A 12-Year Labor of Love

In the foyer of the National Baseball Hall of Fame in Cooperstown, New York, there are statues of three great immortal stars – Lou Gehrig, Jackie Robinson and Roberto Clemente.

That triumvirate was selected for many reasons, but perhaps more than anything they were chosen for their character and courage. All three have made benchmark contributions to the national game.

Others could have been included as representatives of their community as Robinson and Clemente surely were. Sandy Koufax could have rounded out this group as a virtual Baseball Mount Rushmore.

Significantly, all of these men played their entire careers exclusively with one team. Even at a young age, I saw something special in every single ballplayer who started and ended his major league career with one team. In the late 1950s and early 1960s, the National League had its Stan Musial and the American League had its Ted Williams, both rounding out their great careers. Mickey Mantle was challenging the single season home run record, Bill Mazeroski was hitting his walk-off home run in the World Series, and Roberto Clemente was starting to grow into superstardom. Sandy Koufax was already legendary. These players just jumped out at you.


Being with one team for a lifetime almost always translates into the player being of high character. Respecting teammates, respecting fans, respecting managers and coaches, respecting the game – these players in turn have received respect not just for their accomplishments on the field, but how they played the game. Some twelve years ago, I set about researching all of the stars who qualified for that exclusive fraternity.

As unfamiliar as I was initially with the earliest players in the Deadball Era, I found that as I researched their lives and their careers, I found those same valuable character attributes in each one of them as well. They were all tremendous ambassadors for their game and their hometown team. On another level, I found that a number of these players actually grew up in or near the town where they stayed and completed their careers. Players like Jerry Augustine, Steve Blass, Whitey Ford, Bill Freehan, Jim Gantner, Lou Gehrig, Kent Hrbek, Sandy Koufax, Ed Kranepool, Barry Larkin, Bob Moose, Johnny Mostil, Mike Norris, Ron Oester, Cal Ripken and Frank White all didn’t have to go far from home to ply their trade as Major League Baseball stars.

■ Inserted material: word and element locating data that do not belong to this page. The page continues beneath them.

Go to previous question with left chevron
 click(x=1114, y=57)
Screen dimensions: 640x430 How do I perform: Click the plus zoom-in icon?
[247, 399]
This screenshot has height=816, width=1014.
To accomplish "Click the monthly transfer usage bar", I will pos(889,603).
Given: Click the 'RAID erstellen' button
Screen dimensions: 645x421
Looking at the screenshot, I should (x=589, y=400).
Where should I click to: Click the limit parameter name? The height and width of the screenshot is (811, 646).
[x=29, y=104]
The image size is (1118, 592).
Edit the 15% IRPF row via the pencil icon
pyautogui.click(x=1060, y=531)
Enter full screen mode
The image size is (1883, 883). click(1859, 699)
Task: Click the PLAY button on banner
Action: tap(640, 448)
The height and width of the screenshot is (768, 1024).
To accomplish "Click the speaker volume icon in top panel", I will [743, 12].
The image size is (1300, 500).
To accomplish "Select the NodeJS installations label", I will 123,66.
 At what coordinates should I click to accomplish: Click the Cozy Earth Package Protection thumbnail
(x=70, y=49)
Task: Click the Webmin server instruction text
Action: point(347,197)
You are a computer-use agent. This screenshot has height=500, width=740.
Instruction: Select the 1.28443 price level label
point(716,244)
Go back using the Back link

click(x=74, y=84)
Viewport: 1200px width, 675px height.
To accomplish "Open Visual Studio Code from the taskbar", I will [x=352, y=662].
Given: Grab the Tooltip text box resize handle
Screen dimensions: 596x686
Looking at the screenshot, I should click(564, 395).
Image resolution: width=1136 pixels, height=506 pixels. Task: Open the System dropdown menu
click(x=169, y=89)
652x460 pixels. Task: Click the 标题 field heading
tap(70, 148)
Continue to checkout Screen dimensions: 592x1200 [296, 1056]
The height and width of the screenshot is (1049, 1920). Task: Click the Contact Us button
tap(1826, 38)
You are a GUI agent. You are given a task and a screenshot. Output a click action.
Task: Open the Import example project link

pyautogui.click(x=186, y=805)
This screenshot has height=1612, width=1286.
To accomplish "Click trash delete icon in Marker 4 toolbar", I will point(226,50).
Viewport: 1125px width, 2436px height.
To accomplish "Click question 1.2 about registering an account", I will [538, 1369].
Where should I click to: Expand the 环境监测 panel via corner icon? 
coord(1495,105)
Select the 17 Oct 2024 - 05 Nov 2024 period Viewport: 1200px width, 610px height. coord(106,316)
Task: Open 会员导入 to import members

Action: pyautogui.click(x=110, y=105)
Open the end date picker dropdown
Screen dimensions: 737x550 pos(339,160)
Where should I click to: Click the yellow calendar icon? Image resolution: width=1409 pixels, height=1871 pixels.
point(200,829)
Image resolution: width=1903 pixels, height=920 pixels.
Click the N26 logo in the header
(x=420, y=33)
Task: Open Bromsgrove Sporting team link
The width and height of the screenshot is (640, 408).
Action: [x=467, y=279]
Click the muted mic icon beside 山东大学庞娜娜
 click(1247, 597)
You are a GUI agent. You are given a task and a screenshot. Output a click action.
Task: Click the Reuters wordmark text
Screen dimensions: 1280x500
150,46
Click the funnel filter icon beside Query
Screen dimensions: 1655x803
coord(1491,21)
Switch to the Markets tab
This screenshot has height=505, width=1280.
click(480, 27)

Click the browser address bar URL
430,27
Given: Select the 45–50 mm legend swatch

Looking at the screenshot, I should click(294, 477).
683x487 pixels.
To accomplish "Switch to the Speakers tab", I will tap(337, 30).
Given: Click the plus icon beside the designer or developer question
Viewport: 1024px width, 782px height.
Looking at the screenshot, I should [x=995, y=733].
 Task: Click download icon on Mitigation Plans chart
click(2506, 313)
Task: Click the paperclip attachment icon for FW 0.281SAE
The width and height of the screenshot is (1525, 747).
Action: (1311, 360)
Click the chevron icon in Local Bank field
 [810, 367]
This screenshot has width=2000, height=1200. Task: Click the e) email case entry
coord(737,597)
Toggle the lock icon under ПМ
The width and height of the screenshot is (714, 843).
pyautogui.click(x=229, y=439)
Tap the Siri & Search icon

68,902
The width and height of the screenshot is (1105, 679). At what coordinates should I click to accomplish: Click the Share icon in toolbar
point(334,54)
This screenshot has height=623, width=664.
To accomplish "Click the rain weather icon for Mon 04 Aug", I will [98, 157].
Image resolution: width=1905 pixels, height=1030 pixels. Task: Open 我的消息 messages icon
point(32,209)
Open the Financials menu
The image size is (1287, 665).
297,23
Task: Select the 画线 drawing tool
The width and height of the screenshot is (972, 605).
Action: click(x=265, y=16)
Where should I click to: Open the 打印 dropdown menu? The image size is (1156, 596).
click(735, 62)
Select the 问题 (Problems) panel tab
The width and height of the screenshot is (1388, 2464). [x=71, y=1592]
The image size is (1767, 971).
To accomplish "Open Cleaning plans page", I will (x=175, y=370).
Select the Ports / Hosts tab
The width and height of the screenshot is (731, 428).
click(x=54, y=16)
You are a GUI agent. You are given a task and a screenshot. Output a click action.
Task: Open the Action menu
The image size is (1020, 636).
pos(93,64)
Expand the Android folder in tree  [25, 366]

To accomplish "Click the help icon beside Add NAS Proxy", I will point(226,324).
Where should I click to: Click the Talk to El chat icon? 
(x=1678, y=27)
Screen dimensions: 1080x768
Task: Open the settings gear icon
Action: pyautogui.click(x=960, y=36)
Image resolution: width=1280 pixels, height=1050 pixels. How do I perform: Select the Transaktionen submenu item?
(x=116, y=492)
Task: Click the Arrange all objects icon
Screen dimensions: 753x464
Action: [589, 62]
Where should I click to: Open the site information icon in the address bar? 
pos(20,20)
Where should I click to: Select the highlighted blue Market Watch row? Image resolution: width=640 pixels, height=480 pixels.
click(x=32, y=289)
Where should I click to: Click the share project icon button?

Each man had a compelling story and served as an excellent representative for the game. The quality of these wonderful ballplayers both on and off the field made the thousands of hours of research, condensation, review and editing well worth it. The compelling stories that were uncovered almost made me feel like the book wrote itself. I developed a real admiration for the entire single franchise fraternity. The one-team baseball star is special indeed.